The feasibility of using efficient selection of variables in Vis/NIR for a rapid and conclusive determination of fruit inner qualities such as soluble solids content (SSC) of plums was investigated. A new strategy was proposed in the present paper, i. e. two-stage variable selection using the backward interval partial least squares (BiPLS) combined with genetic algorithm (GA). Firstly, it splits the whole spectral region into equidistant sub-regions and then develops all BiPLS regression models, and the informative regions which are used to constructed PLS models with the lowest error can be located. Secondly, GA method is used to select variable in these informative regions, which are used for regression variables of MLR model. The Vis/NIR spectra containing 225 individual data points were processed by Savizky-Golay filter smoothing and second-order derivative, and 9 sub-regions were selected by BiPLS procedure when the spectra were divided into 25 sub-regions. The optimal 12 variables, which were the output of the GA procedure, were selected by the higher occurrence frequency while the GA procedure ran 100 times. In order to simplify the multiple linear regression (MLR) modeling, the wavelength variables with the maximum occurrence frequency were chosen when the adjacent wavelengths were selected by GA. Finally, 638, 734, 752, 868, 910, 916 and 938 nm were used to build a MLR model. The results show that MLR model produced by BiPLS-GA performs well with correlation coefficients (R) of 0.984, root mean standard error of calibration (RMSEC) of 0.364 and root mean standard error of prediction (RMSEP) of 0.471 for SSC, which outperforms models using stepwise regression analysis (SRA). This work proved that the BiPLS-GA could determine optimal variables in Vis/NIR spectra and improve the accuracy of model.
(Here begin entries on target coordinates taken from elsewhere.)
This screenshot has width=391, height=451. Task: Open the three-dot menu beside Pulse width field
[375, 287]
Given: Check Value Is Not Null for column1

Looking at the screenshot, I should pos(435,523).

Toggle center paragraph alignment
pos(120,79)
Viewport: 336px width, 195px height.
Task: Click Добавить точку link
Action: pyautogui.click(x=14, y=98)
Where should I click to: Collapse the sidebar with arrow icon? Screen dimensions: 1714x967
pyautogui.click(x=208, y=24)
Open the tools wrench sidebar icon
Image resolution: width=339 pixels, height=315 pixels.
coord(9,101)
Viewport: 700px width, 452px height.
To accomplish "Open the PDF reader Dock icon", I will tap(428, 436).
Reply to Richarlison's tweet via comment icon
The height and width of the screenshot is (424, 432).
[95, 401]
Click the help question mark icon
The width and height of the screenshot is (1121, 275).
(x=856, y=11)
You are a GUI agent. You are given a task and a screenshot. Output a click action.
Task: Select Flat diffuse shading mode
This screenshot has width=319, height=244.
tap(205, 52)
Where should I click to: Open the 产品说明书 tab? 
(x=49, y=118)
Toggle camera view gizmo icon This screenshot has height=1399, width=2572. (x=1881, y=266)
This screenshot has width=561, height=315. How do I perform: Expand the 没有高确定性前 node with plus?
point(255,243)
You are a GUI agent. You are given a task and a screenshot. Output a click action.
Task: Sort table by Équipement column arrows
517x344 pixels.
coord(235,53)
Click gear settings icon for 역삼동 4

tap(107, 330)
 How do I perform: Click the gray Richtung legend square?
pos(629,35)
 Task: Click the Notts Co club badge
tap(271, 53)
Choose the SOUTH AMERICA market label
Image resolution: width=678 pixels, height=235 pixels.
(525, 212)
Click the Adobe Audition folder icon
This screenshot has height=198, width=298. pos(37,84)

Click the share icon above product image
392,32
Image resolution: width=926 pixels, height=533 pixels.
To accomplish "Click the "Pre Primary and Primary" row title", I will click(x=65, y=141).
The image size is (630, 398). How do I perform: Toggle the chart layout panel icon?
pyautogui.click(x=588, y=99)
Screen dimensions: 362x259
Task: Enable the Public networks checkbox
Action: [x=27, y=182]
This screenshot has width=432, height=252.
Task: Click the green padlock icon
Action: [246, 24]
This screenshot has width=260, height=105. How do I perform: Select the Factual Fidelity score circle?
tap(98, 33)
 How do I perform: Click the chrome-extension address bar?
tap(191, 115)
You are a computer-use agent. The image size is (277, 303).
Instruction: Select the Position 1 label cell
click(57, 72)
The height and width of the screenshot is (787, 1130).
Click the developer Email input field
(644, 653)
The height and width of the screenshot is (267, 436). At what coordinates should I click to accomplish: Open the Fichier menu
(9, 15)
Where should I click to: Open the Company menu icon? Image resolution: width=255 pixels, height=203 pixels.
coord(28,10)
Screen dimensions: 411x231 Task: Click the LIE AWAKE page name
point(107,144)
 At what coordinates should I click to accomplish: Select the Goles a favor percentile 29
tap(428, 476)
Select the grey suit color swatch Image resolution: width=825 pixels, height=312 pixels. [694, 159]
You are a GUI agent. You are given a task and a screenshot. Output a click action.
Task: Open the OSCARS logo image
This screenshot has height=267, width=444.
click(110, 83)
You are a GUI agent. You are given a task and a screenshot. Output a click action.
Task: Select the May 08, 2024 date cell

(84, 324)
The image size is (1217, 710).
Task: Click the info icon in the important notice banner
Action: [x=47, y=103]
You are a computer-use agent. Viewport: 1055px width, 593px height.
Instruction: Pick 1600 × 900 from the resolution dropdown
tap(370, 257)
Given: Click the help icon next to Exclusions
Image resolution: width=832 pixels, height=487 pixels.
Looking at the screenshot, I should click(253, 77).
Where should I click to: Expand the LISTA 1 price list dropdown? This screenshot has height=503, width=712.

研究了在可见/近红外光谱中利用有效变量选择快速准确测定李子果实内部品质(如可溶性固形物含量,SSC)的可行性。本文提出了一种新策略,即采用向后间隔偏最小二乘法(BiPLS)结合遗传算法(GA)的两阶段变量选择方法。首先,将整个光谱区域划分为等距子区域,然后建立所有BiPLS回归模型,从而确定用于构建误差最小的PLS模型的信息区域。其次,利用GA方法在这些信息区域中选择变量,作为多元线性回归(MLR)模型的回归变量。对包含225个独立数据点的可见/近红外光谱进行Savizky-Golay滤波平滑和二阶导数处理,当光谱划分为25个子区域时,通过BiPLS程序选择出9个子区域。GA程序运行100次时,通过较高的出现频率选择出作为GA程序输出的最优12个变量。为简化多元线性回归(MLR)建模,当GA选择相邻波长时,选择出现频率最高的波长变量。最后,利用638、734、752、868、910、916和938nm建立MLR模型。结果表明,BiPLS-GA产生的MLR模型性能良好,SSC的相关系数(R)为0.984,校正均方根误差(RMSEC)为0.364,预测均方根误差(RMSEP)为0.471,优于逐步回归分析(SRA)模型。这项工作证明,BiPLS-GA可以在可见/近红外光谱中确定最优变量,并提高模型的准确性。